*** Opening of Supplied data ***

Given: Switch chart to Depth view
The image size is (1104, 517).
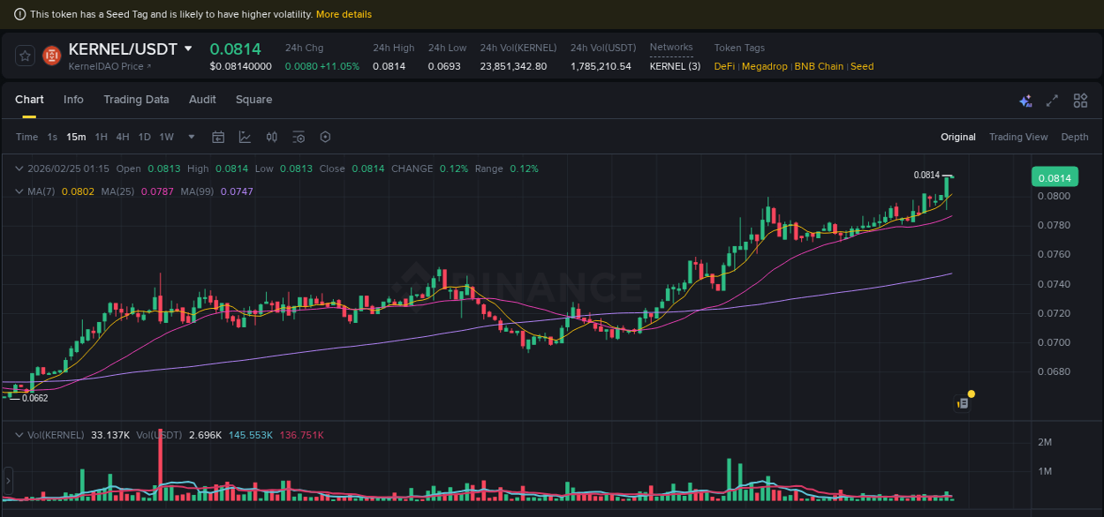Looking at the screenshot, I should [1075, 137].
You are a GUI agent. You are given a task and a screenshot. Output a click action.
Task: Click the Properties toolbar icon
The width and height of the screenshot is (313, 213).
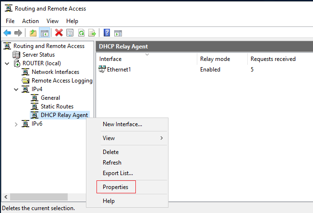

*** Close of Supplied data ***

■ Goal of the exercise ■
Print out every entry above without changing a word, and leave out the pictures.

■ Task solution ■
Given: Switch chart to Depth view
The image size is (1104, 517).
Looking at the screenshot, I should [1075, 137].
You are a GUI agent. You are given a task and a screenshot. Output a click action.
Task: Click the Properties toolbar icon
The width and height of the screenshot is (313, 213).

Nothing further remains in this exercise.